As part of the factorial survey, also called vignette analysis, attitudes and opinions are collected by means of so-called vignettes. The basic concept of vignette analysis is no different from the conjoint analysis, which can also be called a factorial survey.
A vignette is a short story consisting of individual vignette modules (factors or characteristics), a description of a situation or a person, whose composition is varied systematically and factorially. The vignettes constructed in this way are presented to the respondents for assessment on the basis of a predetermined assessment scale. The purpose of the subsequent statistical analysis is to establish the importance of each factor in vignette judgments and to identify and explain differences between respondents or groups of respondents.
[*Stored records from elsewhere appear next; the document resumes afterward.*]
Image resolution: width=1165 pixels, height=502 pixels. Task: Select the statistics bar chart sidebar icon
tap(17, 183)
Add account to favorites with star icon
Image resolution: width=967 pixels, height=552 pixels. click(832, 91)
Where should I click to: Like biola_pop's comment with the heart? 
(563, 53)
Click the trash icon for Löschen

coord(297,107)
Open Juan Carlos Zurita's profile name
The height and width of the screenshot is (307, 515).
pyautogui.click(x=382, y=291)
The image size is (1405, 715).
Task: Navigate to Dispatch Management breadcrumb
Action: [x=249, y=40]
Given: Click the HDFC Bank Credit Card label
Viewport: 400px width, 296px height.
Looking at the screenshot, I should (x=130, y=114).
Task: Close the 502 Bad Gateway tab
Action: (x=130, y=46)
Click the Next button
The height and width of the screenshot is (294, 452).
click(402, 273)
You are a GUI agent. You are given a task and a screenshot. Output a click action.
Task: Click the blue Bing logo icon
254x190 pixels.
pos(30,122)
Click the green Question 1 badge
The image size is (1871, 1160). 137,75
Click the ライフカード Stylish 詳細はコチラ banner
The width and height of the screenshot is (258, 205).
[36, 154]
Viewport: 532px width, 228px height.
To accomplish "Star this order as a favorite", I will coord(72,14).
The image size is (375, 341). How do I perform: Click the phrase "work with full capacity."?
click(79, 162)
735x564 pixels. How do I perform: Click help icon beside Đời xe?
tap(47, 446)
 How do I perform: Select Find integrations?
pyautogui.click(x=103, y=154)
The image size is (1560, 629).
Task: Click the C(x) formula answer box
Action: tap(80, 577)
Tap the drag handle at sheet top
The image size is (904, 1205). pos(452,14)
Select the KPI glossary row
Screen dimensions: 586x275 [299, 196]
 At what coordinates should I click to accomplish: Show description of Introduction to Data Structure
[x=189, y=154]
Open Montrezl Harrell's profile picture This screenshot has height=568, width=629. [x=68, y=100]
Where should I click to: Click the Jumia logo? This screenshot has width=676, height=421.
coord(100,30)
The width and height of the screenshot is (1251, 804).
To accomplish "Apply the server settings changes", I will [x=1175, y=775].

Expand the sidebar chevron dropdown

The peculiarity of the vignette analysis as well as the conjoint analysis is therefore mainly in the special survey design and not in the statistical analysis. The essential difference to a classic survey design is that it allows us to approach highly situational issues, as the respondents are confronted with concrete vignette scenarios and not with individual, abstract questions. It can thus be attempted to circumvent the problem of socially desirable answers.
The factorial survey is usually only part of an entire questionnaire, in which further characteristics of the person interviewed are collected, which can then also be included in the analysis of the vignette judgments.
Contrary to the conjoint analysis, the vignettes in the analysis are usually not ranked but ranked on a scale (rating). The interviewee should keep the already answered vignettes in mind in order to evaluate them in relation to each other.